#### [练习文本]
____________________

第三种制度是社会保障制度,中国的社会保障制度是不覆盖农民的,这确确实实是大家很清楚的事情。今天谈农民的社会保障,对大多数省份来讲是很奢侈的事情,但是广东这个地方可能谈。我要说的是,主流社会不给农民一个保障制度,但是,你应该遵从农民自己的保障制度。比方说,去年三月份生效的土地承包,规定土地承包以后30年、50年不变,这在农民看来是天经地义的好制度,但是,当我们到贫困的地区去看的时候,它另外的一面让你感到非常的吃惊。今天的贵州,有20%的农民已经失去土地。你是80年出生,到现在如果已经结婚、生孩子了,但是土地还是只有你一个人的。还说30年、50年,那就会有更多的人没有土地。贵州的农村就出现了很多佃户,在这么贫困的地方,越是有地的人,就越容易进城,因为进城需要成本,或者做一点小买卖,投资等等,然后够富起来,富起来以后,他家里还有地,他就变成了地主,是地主但不是村民。我是一个农民,我生在农村,国家没有给我任何的保障,土地就是我的保障,当我一出生的时候,我没有土地,那我生存的权力用什么来保障呢?国家又是用什么法律去剥夺我拥有土地权呢?主流社会制度承包的时候,有没有考虑过那些穷人他们基本的生存权力的保障呢?没有考虑过!只考虑过30、50年不变用什么好处!——能够生产出更多的廉价农产品来满足我们城市人的需求,漠视了那些生活在穷困地区人的生存权力,他们怎么能够持续生存?
第四种制度是金融制度,与银行、金融相关。银行叫中国人民银行,城里人可以凭自己的身份证去买房,但是乡下人不可以;城里人可以用自己的房子抵押去贷款,乡下人能不能用自己的房子抵押去贷款呢?不可以!农民的财富也是国民财富的一部分,那为什么中国的银行就不承认呢?如果农民的地、农民的房拿到银行去抵押,人家就不收,因为它不缺投资,以及他们本身,包括跟他们相关的房子、土地、东西都不值钱!
不仅如此,农民如果要贷款搞生产,为国家生产更多的粮食和农产品,也很难,越是穷的地方,越难,并且要当年还,利息比城市高几倍。曾经在1988年以后,一直到1999年,湖北、湖南地方农村信用社贷款的利率曾经高到1000块钱的贷款每年要支付300块钱的利息,民间的高利贷更高。现在是中国的国有银行进了城,也不允许民间办银行,办基金会也不允许。所以你说这个穷人他怎么不穷,穷人穷他找谁啊。

____________________

#### [提供数据]
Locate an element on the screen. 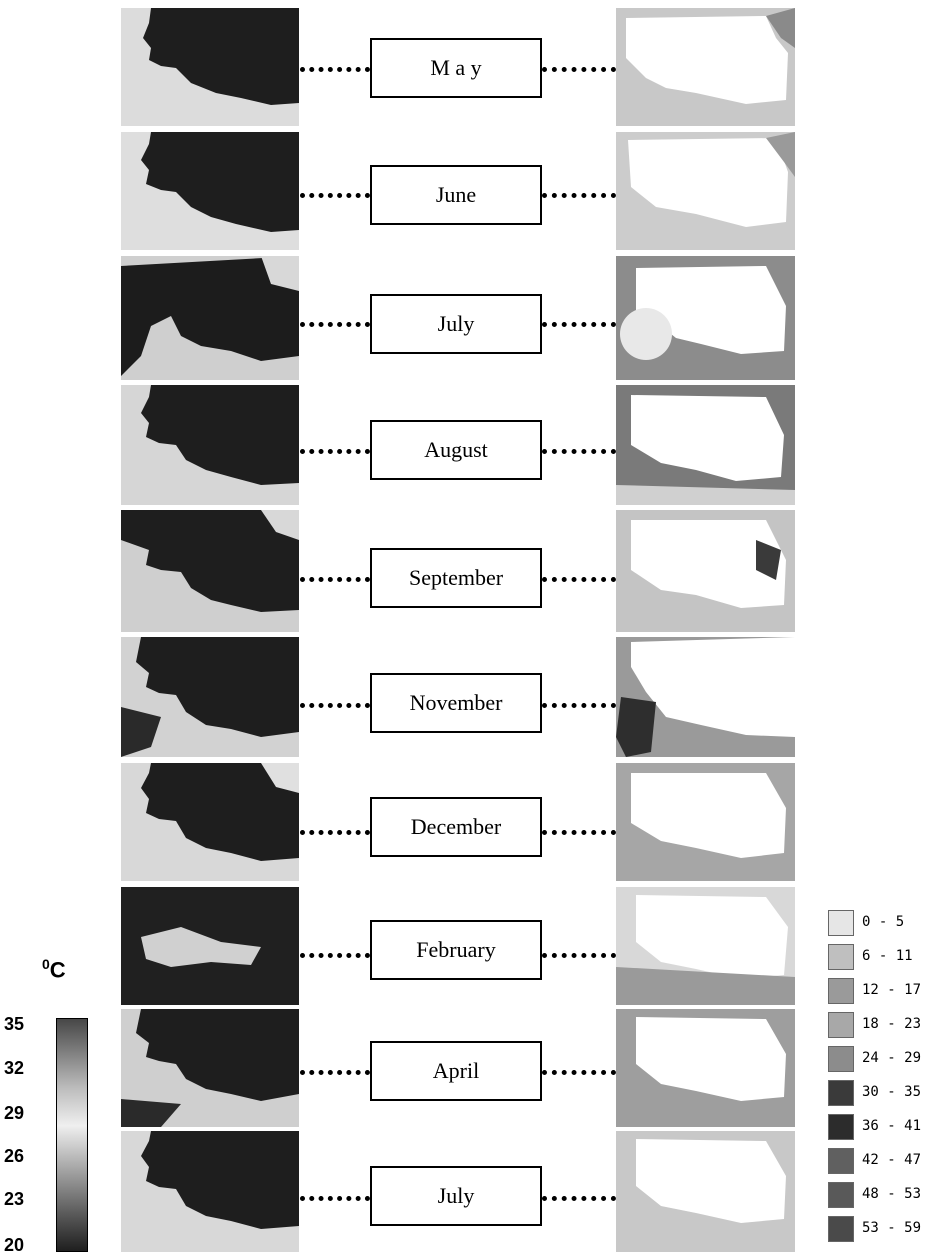 The width and height of the screenshot is (930, 1257). month-text: November is located at coordinates (456, 702).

____________________

#### [任务目标]
请逐字引用练习文本中从“第四种制度是金融制度,与银行”到“他怎么不穷,穷人穷他找谁啊。”的这一段文字。

#### [练习输出]
第四种制度是金融制度,与银行、金融相关。银行叫中国人民银行,城里人可以凭自己的身份证去买房,但是乡下人不可以;城里人可以用自己的房子抵押去贷款,乡下人能不能用自己的房子抵押去贷款呢?不可以!农民的财富也是国民财富的一部分,那为什么中国的银行就不承认呢?如果农民的地、农民的房拿到银行去抵押,人家就不收,因为它不缺投资,以及他们本身,包括跟他们相关的房子、土地、东西都不值钱!
不仅如此,农民如果要贷款搞生产,为国家生产更多的粮食和农产品,也很难,越是穷的地方,越难,并且要当年还,利息比城市高几倍。曾经在1988年以后,一直到1999年,湖北、湖南地方农村信用社贷款的利率曾经高到1000块钱的贷款每年要支付300块钱的利息,民间的高利贷更高。现在是中国的国有银行进了城,也不允许民间办银行,办基金会也不允许。所以你说这个穷人他怎么不穷,穷人穷他找谁啊。